Saturday 22 May 2010

Our elite and the political discourse....!!

Elycheikh Ahmedtolba

It is not easy to pinpoint or underpin the intricate and elaborate nature of the discrepancy between the Mauritanian elite or intelligentsia and the prevailing political discourse. Discourse, which has been implemented within the military idealogical state apparatuses.

This intricacy of understanding this discourse gets more complicated, ambiguous and hazy when it is theoretically applied on the Mauritanian intellectuals and their perspectives of the political future.

It is noticeable that the relationship between our elite and the political discourse is a kind of exclusion and subjugation. This subjugation becomes more succinctly obvious when we attempt to draw an analogy between the traditional Mauritanian politicians (the old fashion elite) and the new excluded intellectuals. Then, we will see that the former are playing against the rules of the game in determent of the latter; they, the outdated elite, are motivated by their political ignorance.

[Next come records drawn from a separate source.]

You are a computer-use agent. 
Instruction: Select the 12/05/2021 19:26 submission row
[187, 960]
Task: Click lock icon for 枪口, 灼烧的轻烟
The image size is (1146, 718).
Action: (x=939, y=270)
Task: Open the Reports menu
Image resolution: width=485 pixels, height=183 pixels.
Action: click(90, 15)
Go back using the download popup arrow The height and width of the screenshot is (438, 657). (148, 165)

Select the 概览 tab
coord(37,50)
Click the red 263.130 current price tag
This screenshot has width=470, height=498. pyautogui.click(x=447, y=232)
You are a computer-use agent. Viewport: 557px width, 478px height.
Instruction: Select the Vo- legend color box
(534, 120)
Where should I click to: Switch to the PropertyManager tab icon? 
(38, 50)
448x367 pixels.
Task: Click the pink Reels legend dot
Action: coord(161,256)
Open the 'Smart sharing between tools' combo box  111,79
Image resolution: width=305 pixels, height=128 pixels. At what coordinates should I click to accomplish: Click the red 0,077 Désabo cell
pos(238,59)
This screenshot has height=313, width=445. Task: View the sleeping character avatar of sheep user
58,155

This ignorance is the reason behind this huge gap between the two opposite generations, a gap which is the opportunity where the military regimes have been seizing successfully to exclude or marginalize the upcoming and challenging elite out of the political cycle. This exclusion is undoubtedly in favor of the ignorant elders who are personalizing the political practices.

Moreover, this political exclusion is an idealization or prohibition of the discourse as Michel Foucault in his "Order of Discourse" analyzed how knowledge is misused sometimes by the political power in order to eliminate the self through excluding the ‘other’. And these three elements: power, knowledge, and the self, are what characterize the political discourse in the light of Foucault’s genealogical archeology of knowledge of the humanistic discourse as a whole.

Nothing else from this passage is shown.